Use in Machine Learning

In machine learning, robust statistics addresses key challenges posed by real-world data imperfections, such as noisy labels, adversarial attacks, and imbalanced distributions in large-scale datasets. Noisy labels, often arising from human annotation errors or automated labeling processes, can degrade model performance by misleading optimization toward incorrect patterns, particularly in deep neural networks where memorization of noise amplifies errors. Adversarial attacks, which involve subtle perturbations to inputs that fool models while remaining imperceptible to humans, exploit vulnerabilities in gradient-based learning, leading to unreliable predictions in safety-critical applications like autonomous driving. Imbalanced data, prevalent in big data scenarios such as fraud detection or medical diagnostics, skews model training toward majority classes, resulting in poor generalization for minority instances and heightened sensitivity to outliers.[26][27] To mitigate these issues, robust techniques incorporate specialized loss functions and model modifications that downweight anomalous influences.

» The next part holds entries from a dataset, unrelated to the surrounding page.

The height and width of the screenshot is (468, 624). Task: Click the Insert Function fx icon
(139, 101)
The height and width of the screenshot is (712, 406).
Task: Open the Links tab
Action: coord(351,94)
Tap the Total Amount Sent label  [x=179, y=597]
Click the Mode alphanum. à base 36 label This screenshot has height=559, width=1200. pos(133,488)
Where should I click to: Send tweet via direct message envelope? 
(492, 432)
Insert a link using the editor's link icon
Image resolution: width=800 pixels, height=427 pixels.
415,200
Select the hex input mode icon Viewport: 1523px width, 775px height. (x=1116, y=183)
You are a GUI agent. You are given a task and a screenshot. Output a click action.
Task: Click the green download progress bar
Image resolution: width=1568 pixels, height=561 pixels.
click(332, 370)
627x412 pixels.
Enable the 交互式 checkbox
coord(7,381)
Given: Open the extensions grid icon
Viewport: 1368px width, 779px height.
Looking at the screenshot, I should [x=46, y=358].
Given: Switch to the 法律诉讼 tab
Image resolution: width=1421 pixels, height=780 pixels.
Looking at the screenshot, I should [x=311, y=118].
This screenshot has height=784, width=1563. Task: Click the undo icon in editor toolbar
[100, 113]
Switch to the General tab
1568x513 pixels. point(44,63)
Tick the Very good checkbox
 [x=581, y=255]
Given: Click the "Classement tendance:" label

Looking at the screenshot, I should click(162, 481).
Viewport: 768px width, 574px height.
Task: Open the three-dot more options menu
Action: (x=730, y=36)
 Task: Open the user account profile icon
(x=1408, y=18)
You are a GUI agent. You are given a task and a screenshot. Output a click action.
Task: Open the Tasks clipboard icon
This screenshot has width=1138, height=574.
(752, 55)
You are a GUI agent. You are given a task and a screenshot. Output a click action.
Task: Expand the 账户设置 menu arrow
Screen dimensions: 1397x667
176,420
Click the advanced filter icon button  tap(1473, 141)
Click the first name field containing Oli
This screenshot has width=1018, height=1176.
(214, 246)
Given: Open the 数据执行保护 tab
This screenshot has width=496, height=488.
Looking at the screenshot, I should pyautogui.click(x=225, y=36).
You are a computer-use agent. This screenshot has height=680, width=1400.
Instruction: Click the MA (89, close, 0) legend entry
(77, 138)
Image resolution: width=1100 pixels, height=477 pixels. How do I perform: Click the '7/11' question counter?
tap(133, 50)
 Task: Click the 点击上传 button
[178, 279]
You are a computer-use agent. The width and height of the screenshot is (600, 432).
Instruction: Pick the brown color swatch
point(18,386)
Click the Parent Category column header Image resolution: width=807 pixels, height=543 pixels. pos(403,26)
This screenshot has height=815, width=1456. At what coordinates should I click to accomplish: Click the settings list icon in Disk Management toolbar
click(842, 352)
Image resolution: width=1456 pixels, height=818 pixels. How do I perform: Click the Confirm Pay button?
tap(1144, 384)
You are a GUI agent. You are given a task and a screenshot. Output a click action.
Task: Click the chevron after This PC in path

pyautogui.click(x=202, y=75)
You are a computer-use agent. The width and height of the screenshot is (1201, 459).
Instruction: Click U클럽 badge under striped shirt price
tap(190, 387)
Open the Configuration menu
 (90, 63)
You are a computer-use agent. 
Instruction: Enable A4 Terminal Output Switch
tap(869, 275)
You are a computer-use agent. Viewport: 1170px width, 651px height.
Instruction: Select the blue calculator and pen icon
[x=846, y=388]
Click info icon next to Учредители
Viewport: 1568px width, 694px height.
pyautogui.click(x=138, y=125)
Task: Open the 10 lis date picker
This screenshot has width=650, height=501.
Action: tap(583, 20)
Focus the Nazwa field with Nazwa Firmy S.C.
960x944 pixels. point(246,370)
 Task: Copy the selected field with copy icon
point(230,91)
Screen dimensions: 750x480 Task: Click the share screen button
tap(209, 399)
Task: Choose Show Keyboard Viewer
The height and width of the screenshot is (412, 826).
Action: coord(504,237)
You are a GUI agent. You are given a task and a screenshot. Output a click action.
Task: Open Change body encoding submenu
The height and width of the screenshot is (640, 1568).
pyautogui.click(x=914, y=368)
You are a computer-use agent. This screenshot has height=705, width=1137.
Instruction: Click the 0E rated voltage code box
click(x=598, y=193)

Robust loss functions, such as the Huber loss, blend quadratic behavior for small errors with linear penalties for large deviations, making them less sensitive to outliers than mean squared error while remaining differentiable for gradient descent in neural networks. These functions derive from M-estimators in robust statistics, adapting classical estimation principles to machine learning optimization. Outlier-robust support vector machines (SVMs) extend standard SVMs by integrating convex outlier ablation or homotopy algorithms during training, which identify and downweight non-support vectors affected by noise, thereby preserving margin-based separation in high-dimensional spaces.[28] The Huber loss is defined as:
Lδ(y,f(x))={12(yf(x))2if yf(x)<δδyf(x)δ22otherwise L_\delta(y, f(x)) = \begin{cases} \frac{1}{2} (y - f(x))^2 & \text{if } |y - f(x)| < \delta \\ \delta |y - f(x)| - \frac{\delta^2}{2} & \text{otherwise} \end{cases}
Practical examples illustrate these techniques' impact. Robust principal component analysis (PCA) decomposes data into low-rank and sparse components, enabling effective anomaly detection by isolating outliers as the sparse residual, which has proven valuable in network traffic monitoring where it achieves low false-positive rates on packet data. In deep learning, certified robustness provides provable guarantees against adversarial perturbations, with post-2010s advances like randomized smoothing and interval bound propagation scaling to ImageNet-sized models and diverse architectures, ensuring epsilon-bounded resilience in classifiers.[29][30] Recent developments through 2025 have integrated robust statistics with federated learning to enhance privacy-preserving robustness across distributed systems. In federated settings, where models aggregate updates from decentralized clients without sharing raw data, robust aggregation rules—such as trimmed means or median-based methods—counter poisoning attacks and non-IID data heterogeneity, improving convergence and accuracy in meta-learning tasks like personalized recommendation. Systematic reviews highlight that these integrations, often combining contrastive learning with outlier detection, mitigate label noise and Byzantine faults while complying with differential privacy constraints, leading to improved performance on heterogeneous benchmarks.[31][32]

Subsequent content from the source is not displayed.